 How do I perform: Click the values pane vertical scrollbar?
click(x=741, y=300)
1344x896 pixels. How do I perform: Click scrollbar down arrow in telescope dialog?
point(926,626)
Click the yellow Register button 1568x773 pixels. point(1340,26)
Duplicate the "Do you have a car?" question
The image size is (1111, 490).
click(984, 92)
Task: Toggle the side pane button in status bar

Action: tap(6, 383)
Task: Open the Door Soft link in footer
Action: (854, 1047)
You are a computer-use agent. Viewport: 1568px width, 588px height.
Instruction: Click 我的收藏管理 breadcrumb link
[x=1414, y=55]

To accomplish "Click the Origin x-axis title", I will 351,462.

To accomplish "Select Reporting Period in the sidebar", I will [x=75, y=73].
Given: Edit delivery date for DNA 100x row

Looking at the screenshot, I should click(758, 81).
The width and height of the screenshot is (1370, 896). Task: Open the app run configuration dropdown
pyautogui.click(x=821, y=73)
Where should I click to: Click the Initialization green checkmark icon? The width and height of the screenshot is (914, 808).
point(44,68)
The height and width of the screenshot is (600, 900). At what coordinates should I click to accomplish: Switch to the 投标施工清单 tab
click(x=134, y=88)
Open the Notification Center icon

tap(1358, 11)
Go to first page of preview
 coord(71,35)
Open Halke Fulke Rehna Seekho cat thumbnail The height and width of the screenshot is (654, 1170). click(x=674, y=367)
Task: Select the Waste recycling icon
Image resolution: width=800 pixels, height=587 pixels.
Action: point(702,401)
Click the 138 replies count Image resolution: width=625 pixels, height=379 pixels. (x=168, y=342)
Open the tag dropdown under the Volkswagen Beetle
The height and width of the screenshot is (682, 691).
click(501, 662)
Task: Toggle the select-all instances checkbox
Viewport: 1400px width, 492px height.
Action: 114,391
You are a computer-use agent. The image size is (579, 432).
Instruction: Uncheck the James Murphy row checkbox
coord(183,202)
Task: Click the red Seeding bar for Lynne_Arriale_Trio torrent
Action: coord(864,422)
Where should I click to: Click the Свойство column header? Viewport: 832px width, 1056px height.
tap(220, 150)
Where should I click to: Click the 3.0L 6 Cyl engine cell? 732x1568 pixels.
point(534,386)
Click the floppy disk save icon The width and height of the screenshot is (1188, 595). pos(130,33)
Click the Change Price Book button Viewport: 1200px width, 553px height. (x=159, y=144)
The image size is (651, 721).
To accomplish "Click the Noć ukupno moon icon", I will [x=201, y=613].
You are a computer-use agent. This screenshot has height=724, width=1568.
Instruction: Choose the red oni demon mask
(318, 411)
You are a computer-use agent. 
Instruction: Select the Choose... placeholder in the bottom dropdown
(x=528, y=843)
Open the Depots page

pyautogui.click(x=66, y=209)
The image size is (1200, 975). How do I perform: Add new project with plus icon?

---

■ EXERCISE DESCRIPTION:
Scan the records above. Return every line with "agent" in it.

■ REPLY TO THE TASK:
You are a computer-use agent. Viewport: 1568px width, 588px height.
You are a computer-use agent. The image size is (579, 432).
You are a computer-use agent. This screenshot has height=724, width=1568.
You are a computer-use agent. 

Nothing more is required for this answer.